I’m trying to run Pi-hole + Unbound in Docker on my server, with the help of Chatgpt, but I keep running into issues with Unbound. Pi-hole works fine, but Unbound keeps crashing with this error:
/unbound.sh: line 36: /opt/unbound/etc/unbound/unbound.conf: Is a directory
input in flex scanner failed
unbound exited with code 2
Verified unbound.conf is a file and not a directory
Placed unbound.conf inside a config directory
Ran docker-compose down -v and docker-compose up -d
Checked the file inside the container using:
docker run -it --rm -v ~/docker/unbound/config:/opt/unbound/etc/unbound mvance/unbound:latest sh
The unbound.conf file is visible inside /opt/unbound/etc/unbound
Problem:
Unbound still fails with the message that unbound.conf is a directory, even though the file exists in the config folder. I suspect something is wrong with the Docker volume mounting.
Has anyone successfully run Unbound in Docker with Pi-hole as upstream DNS? How should I configure the volumes and paths so that Unbound starts correctly?
I let ChatGPT compose a reply, as he knows the problem better than I do:
I switched from mvance/unbound to klutchell/unbound as suggested and updated my docker-compose.yml to use the newer Pi-hole v6 environment variables (FTLCONF_*).
At this point:
Pi-hole starts correctly (still in “health: starting”, but no crashes)
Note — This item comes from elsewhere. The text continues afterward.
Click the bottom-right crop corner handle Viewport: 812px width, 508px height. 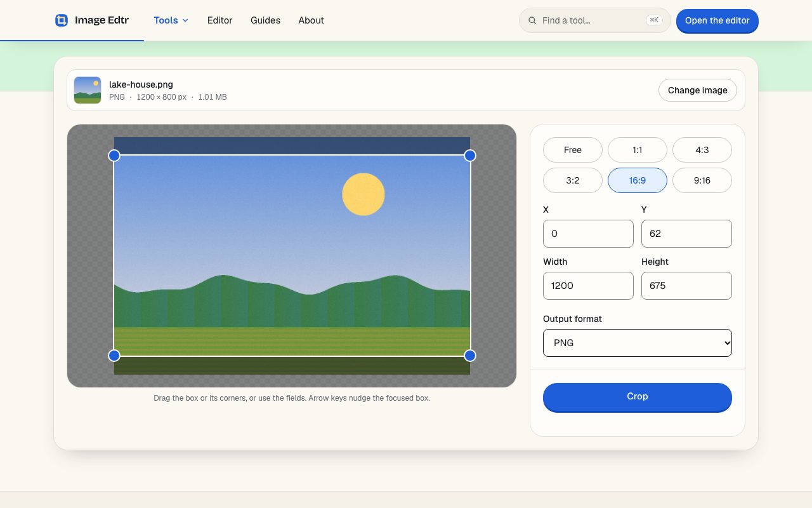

Unbound no longer shows the “unbound.conf is a directory” error
My unbound.conf validates and runs fine when I start it manually inside a container (unbound -d -c ...)
However, I’m still running into an issue where the Unbound container keeps restarting:
unbound Restarting
And DNS queries fail:
dig @127.0.0.1 -p 5335 google.com
;; no servers could be reached
I’ve verified the following:
unbound.conf is a file (not a directory)
File permissions are correct (readable)
Paths in docker-compose.yml are correct (../unbound/...)
Unbound runs fine manually in a test container with the same config
So it seems like: The config itself is valid But something in the container startup is still causing it to exit
At this point I suspect either:
an issue with how the container is started (command / entrypoint), or
a mismatch between expected paths inside the image
Does anyone see something obvious I’m missing in this setup?
I’m resuming my ChatGPT session, but it seems to not be able to resolve the problem and I’m in a loop. Could someone take a look at my docker-compose.yml file and reply with some suggestions or preferably rewrite my docker-compose.yml file?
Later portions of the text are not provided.